Stored data section start

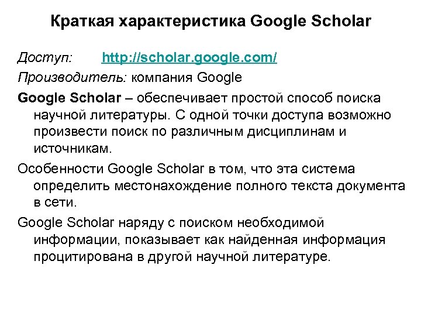Click the italic "Производитель:" label
This screenshot has width=421, height=316.
(73, 77)
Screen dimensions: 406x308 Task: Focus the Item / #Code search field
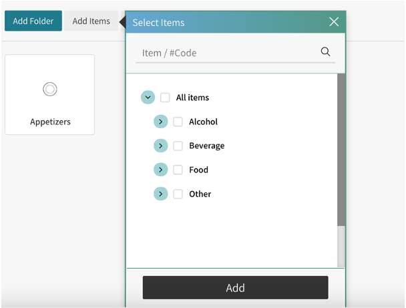click(227, 53)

Stored data section end

- _About this task_: Please copy exactly the lines from the one containing "Screen dimensions: 406x308" through the last line of the records, both ends included, and leave out any pictures.

- _Exercise solution_:
Screen dimensions: 406x308 Task: Focus the Item / #Code search field
click(227, 53)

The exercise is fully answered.